Copy out the entries below word for word, from the line holding "Describe the element at coordinates (922, 426)" through the line holding "pyautogui.click(x=245, y=340)", inclusive.
[[ Given information open ]]
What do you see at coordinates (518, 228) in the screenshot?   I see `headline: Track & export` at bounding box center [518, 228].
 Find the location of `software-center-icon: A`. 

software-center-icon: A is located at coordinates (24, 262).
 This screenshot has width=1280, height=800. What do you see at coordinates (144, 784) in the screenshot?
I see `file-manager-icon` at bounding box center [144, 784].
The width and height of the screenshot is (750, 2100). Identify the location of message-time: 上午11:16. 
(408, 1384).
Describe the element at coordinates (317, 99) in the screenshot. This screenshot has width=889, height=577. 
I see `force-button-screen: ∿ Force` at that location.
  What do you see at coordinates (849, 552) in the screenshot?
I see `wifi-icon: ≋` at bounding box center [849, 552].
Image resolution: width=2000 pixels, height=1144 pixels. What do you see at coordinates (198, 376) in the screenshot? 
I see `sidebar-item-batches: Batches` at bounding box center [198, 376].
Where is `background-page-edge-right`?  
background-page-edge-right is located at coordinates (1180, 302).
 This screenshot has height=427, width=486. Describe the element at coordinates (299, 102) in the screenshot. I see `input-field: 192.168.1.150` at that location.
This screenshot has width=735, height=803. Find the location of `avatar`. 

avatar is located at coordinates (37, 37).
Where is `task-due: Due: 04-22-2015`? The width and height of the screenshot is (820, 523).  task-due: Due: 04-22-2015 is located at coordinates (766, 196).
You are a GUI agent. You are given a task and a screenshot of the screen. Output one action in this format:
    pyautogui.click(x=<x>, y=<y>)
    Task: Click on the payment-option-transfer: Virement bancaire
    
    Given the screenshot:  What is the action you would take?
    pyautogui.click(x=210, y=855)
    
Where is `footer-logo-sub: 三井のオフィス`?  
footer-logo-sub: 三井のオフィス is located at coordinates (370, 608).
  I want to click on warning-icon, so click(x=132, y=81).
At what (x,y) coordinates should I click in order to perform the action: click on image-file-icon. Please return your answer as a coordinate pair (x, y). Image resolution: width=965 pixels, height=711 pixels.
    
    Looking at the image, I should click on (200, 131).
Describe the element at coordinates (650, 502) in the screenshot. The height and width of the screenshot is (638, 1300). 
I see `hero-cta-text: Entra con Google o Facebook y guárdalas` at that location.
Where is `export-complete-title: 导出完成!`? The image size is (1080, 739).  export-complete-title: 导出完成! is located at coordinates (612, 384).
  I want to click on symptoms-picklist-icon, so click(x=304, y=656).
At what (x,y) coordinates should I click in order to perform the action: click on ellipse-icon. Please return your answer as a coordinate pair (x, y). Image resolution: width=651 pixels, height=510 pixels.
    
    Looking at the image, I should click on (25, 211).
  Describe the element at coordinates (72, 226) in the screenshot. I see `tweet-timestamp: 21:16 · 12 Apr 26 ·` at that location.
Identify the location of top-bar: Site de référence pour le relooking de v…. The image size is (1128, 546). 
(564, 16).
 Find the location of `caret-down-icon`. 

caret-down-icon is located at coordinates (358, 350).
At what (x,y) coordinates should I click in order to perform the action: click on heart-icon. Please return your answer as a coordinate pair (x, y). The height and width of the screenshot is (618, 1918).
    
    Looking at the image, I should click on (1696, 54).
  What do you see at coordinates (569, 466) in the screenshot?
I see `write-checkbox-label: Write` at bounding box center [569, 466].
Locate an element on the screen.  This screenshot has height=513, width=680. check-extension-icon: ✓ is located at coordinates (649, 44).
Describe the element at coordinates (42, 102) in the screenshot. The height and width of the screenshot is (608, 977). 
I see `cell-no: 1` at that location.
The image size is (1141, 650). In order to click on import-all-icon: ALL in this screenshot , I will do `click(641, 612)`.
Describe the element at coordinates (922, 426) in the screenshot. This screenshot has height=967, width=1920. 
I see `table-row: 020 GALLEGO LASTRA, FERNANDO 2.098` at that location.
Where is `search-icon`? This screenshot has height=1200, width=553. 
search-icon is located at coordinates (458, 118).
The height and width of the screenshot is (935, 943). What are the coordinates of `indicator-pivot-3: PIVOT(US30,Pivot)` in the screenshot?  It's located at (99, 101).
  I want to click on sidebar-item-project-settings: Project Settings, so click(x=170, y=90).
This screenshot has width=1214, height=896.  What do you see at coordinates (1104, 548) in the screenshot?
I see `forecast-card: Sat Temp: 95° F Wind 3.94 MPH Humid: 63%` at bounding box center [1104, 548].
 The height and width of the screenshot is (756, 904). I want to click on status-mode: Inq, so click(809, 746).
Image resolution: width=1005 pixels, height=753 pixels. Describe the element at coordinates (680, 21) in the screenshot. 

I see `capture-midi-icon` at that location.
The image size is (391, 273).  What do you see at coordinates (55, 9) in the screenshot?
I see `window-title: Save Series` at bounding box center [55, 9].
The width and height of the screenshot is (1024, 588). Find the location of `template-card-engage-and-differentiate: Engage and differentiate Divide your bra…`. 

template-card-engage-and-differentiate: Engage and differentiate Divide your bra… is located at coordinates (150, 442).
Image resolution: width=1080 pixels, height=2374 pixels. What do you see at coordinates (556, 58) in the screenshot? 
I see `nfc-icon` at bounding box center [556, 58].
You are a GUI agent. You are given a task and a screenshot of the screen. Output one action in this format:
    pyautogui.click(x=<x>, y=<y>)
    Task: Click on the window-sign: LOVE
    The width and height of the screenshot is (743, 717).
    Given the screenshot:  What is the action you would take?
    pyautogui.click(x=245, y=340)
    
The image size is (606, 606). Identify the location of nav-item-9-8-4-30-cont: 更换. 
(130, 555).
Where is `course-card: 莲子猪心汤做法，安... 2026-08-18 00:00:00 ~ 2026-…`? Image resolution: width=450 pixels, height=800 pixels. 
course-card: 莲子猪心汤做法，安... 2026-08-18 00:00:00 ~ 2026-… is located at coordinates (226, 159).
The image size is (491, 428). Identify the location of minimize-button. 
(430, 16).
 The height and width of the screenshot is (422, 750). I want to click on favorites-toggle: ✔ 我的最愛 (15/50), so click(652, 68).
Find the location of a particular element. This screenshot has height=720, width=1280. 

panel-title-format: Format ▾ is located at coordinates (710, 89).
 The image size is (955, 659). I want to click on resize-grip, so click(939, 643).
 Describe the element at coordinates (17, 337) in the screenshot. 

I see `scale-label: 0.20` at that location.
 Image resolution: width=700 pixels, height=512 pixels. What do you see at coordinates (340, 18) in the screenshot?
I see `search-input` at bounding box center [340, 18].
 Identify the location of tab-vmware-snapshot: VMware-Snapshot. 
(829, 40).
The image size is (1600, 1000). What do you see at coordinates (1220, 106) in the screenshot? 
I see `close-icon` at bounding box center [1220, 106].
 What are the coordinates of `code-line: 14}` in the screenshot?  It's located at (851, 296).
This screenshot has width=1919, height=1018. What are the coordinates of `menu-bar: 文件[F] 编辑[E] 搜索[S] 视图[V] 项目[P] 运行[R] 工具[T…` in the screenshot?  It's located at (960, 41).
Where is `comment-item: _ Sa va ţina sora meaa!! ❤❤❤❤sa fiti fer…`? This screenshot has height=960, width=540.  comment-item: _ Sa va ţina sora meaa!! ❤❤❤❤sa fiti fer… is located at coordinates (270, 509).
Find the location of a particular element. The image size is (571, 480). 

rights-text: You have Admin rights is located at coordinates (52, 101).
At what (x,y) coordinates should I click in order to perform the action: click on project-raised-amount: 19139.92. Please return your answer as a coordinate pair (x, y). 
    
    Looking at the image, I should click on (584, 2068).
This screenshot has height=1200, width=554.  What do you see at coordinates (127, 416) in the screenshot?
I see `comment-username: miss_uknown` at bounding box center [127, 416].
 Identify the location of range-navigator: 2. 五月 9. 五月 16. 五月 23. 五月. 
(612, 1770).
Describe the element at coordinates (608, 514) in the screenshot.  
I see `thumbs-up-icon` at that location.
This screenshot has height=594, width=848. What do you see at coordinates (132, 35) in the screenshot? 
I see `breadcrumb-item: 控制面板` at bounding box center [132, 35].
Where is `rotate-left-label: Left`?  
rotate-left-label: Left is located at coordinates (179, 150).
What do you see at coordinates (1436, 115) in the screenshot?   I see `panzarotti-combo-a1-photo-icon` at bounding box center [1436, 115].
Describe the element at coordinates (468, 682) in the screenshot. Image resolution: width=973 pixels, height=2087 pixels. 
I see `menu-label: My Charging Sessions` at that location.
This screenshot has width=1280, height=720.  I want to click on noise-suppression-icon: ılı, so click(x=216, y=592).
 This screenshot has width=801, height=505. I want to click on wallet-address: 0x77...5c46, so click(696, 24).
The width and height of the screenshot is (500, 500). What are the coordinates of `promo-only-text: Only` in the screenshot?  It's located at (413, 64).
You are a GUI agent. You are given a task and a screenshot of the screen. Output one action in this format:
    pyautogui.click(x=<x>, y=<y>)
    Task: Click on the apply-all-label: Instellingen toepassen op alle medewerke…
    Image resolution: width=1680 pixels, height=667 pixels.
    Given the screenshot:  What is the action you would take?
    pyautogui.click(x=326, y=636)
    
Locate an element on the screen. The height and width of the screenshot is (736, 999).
[[ Given information closed ]]
— Answer to the exercise —
Describe the element at coordinates (922, 426) in the screenshot. This screenshot has height=967, width=1920. 
I see `table-row: 020 GALLEGO LASTRA, FERNANDO 2.098` at that location.
Where is `search-icon`? This screenshot has height=1200, width=553. 
search-icon is located at coordinates (458, 118).
The height and width of the screenshot is (935, 943). What are the coordinates of `indicator-pivot-3: PIVOT(US30,Pivot)` in the screenshot?  It's located at (99, 101).
  I want to click on sidebar-item-project-settings: Project Settings, so click(x=170, y=90).
This screenshot has width=1214, height=896.  What do you see at coordinates (1104, 548) in the screenshot?
I see `forecast-card: Sat Temp: 95° F Wind 3.94 MPH Humid: 63%` at bounding box center [1104, 548].
 The height and width of the screenshot is (756, 904). I want to click on status-mode: Inq, so click(809, 746).
Image resolution: width=1005 pixels, height=753 pixels. Describe the element at coordinates (680, 21) in the screenshot. 

I see `capture-midi-icon` at that location.
The image size is (391, 273).  What do you see at coordinates (55, 9) in the screenshot?
I see `window-title: Save Series` at bounding box center [55, 9].
The width and height of the screenshot is (1024, 588). Find the location of `template-card-engage-and-differentiate: Engage and differentiate Divide your bra…`. 

template-card-engage-and-differentiate: Engage and differentiate Divide your bra… is located at coordinates (150, 442).
Image resolution: width=1080 pixels, height=2374 pixels. What do you see at coordinates (556, 58) in the screenshot? 
I see `nfc-icon` at bounding box center [556, 58].
You are a GUI agent. You are given a task and a screenshot of the screen. Output one action in this format:
    pyautogui.click(x=<x>, y=<y>)
    Task: Click on the window-sign: LOVE
    The width and height of the screenshot is (743, 717).
    Given the screenshot:  What is the action you would take?
    pyautogui.click(x=245, y=340)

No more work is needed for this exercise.